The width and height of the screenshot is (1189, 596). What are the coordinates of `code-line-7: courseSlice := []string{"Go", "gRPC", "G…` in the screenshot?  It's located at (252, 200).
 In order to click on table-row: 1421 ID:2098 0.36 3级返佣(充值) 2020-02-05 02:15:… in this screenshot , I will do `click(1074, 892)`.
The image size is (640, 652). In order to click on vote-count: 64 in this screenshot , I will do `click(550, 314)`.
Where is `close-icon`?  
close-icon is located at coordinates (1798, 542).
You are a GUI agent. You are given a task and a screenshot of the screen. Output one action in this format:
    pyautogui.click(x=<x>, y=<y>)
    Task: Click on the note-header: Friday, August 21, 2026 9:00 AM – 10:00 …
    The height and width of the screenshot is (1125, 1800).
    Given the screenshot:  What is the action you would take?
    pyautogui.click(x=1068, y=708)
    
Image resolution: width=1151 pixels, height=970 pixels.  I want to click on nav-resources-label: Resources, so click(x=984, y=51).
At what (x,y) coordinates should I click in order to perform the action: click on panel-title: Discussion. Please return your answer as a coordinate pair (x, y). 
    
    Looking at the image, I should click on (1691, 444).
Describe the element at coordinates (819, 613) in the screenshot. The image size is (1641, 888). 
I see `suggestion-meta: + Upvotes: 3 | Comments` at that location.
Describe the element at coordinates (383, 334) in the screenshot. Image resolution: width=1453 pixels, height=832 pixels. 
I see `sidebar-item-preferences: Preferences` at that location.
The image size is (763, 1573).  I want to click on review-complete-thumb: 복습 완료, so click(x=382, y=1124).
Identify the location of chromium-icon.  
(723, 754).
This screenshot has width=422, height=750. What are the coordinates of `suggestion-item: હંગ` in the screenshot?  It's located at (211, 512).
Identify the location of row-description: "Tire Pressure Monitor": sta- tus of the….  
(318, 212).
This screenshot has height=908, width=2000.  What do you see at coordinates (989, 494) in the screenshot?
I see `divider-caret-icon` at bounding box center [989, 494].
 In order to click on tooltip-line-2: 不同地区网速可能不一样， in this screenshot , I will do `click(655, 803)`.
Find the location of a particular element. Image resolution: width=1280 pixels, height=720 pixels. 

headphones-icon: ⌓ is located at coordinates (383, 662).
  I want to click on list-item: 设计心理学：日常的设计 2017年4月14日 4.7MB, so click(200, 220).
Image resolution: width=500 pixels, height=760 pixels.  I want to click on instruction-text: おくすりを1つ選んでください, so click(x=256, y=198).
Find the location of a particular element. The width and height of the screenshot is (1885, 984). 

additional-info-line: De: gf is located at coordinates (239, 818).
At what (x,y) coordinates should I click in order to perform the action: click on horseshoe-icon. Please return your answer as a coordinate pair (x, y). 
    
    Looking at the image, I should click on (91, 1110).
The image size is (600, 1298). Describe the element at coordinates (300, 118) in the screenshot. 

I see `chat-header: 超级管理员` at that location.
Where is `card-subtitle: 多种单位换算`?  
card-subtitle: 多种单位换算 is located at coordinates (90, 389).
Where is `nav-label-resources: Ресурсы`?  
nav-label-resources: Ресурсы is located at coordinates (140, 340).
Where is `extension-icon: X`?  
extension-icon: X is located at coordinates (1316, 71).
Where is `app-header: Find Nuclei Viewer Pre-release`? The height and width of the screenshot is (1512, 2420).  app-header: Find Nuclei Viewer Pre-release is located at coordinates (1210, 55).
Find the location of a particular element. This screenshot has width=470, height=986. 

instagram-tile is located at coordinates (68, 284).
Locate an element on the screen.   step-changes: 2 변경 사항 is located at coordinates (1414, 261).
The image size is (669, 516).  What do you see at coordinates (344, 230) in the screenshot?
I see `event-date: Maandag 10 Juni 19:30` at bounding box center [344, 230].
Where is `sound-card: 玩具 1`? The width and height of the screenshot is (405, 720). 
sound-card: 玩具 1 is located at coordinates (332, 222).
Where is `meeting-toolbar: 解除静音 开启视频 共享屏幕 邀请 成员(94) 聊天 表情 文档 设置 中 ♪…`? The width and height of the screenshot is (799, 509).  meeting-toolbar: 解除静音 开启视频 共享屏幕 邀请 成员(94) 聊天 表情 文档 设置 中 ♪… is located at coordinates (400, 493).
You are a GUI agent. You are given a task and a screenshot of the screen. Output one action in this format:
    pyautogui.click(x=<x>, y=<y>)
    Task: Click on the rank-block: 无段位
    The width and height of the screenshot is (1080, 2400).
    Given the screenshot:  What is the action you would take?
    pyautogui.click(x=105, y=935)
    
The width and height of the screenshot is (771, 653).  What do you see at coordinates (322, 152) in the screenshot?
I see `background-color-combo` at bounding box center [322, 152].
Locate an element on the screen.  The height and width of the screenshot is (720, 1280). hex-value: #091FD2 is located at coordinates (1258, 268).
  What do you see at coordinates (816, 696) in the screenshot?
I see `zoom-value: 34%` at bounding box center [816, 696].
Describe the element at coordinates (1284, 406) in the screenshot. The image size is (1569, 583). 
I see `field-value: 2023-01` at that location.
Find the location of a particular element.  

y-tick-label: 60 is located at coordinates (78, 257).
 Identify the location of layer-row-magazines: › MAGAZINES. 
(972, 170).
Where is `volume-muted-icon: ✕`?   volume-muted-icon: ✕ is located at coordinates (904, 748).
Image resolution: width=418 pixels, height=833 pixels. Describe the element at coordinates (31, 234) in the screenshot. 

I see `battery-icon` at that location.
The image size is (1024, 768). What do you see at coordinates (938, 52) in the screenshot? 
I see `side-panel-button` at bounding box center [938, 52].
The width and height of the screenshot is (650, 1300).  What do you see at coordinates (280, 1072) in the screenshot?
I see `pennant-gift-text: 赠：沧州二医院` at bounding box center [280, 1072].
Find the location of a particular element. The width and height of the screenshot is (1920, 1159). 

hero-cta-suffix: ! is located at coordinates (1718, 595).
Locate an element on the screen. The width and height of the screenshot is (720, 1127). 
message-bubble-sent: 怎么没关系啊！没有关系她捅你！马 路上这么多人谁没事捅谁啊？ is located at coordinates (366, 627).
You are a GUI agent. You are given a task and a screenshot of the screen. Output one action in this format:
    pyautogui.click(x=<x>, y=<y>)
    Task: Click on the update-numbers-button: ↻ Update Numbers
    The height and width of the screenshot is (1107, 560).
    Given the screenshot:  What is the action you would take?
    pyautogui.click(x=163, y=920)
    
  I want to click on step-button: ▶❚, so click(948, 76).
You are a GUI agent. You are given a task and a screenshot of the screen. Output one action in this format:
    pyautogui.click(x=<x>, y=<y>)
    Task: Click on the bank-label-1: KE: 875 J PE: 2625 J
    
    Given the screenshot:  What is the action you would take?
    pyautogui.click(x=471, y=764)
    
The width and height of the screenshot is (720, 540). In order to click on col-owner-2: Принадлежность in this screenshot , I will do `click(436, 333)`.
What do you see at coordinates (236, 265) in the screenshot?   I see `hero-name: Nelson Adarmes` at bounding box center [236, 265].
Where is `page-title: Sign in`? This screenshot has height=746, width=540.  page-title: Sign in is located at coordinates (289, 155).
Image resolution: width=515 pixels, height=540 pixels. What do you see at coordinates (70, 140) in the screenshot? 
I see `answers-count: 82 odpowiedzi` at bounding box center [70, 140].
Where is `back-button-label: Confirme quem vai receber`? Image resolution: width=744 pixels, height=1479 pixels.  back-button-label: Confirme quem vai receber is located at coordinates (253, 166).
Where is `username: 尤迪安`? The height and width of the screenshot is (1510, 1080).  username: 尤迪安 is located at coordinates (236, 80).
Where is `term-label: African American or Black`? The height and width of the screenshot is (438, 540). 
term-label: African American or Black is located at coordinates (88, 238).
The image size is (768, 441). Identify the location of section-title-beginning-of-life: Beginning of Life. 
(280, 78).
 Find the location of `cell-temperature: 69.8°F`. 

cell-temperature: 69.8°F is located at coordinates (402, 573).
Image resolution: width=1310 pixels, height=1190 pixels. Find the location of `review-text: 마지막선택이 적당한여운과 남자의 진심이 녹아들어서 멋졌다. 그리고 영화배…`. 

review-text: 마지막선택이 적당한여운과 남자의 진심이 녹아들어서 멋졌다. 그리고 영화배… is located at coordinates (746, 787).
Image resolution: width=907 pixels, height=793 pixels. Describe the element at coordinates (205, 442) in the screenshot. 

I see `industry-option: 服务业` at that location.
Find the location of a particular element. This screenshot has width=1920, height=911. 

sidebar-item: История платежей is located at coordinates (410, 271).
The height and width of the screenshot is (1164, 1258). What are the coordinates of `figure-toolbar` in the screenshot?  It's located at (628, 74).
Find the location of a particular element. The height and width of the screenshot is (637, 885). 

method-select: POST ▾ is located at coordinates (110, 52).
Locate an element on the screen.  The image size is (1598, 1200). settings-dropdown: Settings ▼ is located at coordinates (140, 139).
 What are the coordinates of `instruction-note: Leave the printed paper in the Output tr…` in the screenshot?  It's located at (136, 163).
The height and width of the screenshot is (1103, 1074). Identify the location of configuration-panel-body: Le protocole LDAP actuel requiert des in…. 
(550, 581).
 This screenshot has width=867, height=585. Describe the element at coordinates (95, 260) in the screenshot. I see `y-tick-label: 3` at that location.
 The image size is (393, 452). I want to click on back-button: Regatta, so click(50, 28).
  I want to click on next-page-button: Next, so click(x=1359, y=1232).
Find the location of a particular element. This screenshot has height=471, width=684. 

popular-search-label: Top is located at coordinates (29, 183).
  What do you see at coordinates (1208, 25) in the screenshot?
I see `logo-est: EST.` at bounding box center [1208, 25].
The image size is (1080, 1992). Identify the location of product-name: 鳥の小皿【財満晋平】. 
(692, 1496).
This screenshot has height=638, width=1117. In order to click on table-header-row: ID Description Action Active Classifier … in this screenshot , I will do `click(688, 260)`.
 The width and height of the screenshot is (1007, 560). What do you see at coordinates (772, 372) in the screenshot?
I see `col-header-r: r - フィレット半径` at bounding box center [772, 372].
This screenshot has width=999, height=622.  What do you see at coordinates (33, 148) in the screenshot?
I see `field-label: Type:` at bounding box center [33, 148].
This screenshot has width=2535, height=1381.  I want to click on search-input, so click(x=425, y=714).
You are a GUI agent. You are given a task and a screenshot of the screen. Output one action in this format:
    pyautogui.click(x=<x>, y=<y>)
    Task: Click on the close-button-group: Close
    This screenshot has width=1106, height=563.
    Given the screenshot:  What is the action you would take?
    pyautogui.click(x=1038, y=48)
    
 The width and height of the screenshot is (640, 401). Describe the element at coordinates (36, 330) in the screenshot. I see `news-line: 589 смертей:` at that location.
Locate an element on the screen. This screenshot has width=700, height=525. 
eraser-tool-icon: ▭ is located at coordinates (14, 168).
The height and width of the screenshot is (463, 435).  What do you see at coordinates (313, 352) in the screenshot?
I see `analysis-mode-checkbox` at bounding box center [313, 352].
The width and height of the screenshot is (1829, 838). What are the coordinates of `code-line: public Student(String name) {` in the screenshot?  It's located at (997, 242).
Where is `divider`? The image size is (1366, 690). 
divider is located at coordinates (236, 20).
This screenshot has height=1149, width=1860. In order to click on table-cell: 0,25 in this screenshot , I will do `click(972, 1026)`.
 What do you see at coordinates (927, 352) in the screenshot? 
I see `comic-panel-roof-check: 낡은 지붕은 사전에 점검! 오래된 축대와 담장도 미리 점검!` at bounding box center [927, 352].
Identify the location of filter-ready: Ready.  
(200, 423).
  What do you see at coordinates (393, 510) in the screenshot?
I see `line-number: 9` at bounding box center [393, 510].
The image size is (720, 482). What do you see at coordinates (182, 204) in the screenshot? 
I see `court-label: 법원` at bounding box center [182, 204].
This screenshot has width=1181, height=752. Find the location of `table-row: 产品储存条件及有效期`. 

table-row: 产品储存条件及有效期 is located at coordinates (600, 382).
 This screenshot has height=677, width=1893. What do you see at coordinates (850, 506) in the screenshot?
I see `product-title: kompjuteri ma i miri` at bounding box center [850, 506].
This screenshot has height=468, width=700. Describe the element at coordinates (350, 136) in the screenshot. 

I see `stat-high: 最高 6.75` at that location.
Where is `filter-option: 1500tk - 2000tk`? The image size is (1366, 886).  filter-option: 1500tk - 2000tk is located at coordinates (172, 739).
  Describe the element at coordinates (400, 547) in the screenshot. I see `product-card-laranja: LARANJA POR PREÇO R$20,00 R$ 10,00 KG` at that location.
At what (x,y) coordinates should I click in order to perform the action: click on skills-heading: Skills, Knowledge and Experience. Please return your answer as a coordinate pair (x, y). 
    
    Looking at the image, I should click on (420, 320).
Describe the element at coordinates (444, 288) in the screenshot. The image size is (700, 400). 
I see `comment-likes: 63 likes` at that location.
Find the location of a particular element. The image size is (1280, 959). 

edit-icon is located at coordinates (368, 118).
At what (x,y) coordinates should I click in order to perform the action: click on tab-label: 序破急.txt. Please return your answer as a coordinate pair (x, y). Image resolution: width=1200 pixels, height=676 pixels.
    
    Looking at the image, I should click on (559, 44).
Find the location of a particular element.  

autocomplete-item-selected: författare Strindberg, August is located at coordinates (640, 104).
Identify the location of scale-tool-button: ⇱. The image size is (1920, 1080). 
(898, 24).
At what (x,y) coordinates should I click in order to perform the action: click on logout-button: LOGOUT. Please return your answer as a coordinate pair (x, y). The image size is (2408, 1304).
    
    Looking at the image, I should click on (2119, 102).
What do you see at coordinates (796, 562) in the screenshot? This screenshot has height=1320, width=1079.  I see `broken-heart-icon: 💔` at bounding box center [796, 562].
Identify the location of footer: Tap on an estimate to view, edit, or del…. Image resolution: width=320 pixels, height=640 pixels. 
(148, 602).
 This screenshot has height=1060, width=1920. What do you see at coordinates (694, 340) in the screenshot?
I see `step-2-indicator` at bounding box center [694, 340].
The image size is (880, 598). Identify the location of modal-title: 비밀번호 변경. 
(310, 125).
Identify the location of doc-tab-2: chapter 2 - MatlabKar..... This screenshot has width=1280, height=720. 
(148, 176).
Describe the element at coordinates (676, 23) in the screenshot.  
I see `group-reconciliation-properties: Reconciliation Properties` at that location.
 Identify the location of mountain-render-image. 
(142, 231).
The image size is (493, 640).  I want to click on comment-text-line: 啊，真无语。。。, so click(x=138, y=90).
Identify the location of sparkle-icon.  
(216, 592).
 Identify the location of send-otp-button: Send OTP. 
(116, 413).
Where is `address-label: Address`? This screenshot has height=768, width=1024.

· · ·

Required action:
Please print the stretch of data above from the line containing "Describe the element at coordinates (383, 334)" through the line containing "Image resolution: width=500", unchanged.

Output for this exercise:
Describe the element at coordinates (383, 334) in the screenshot. Image resolution: width=1453 pixels, height=832 pixels. 
I see `sidebar-item-preferences: Preferences` at that location.
The image size is (763, 1573).  I want to click on review-complete-thumb: 복습 완료, so click(x=382, y=1124).
Identify the location of chromium-icon.  
(723, 754).
This screenshot has width=422, height=750. What are the coordinates of `suggestion-item: હંગ` in the screenshot?  It's located at (211, 512).
Identify the location of row-description: "Tire Pressure Monitor": sta- tus of the….  
(318, 212).
This screenshot has height=908, width=2000.  What do you see at coordinates (989, 494) in the screenshot?
I see `divider-caret-icon` at bounding box center [989, 494].
 In order to click on tooltip-line-2: 不同地区网速可能不一样， in this screenshot , I will do `click(655, 803)`.
Find the location of a particular element. Image resolution: width=1280 pixels, height=720 pixels. 

headphones-icon: ⌓ is located at coordinates (383, 662).
  I want to click on list-item: 设计心理学：日常的设计 2017年4月14日 4.7MB, so click(200, 220).
Image resolution: width=500 pixels, height=760 pixels.  I want to click on instruction-text: おくすりを1つ選んでください, so click(x=256, y=198).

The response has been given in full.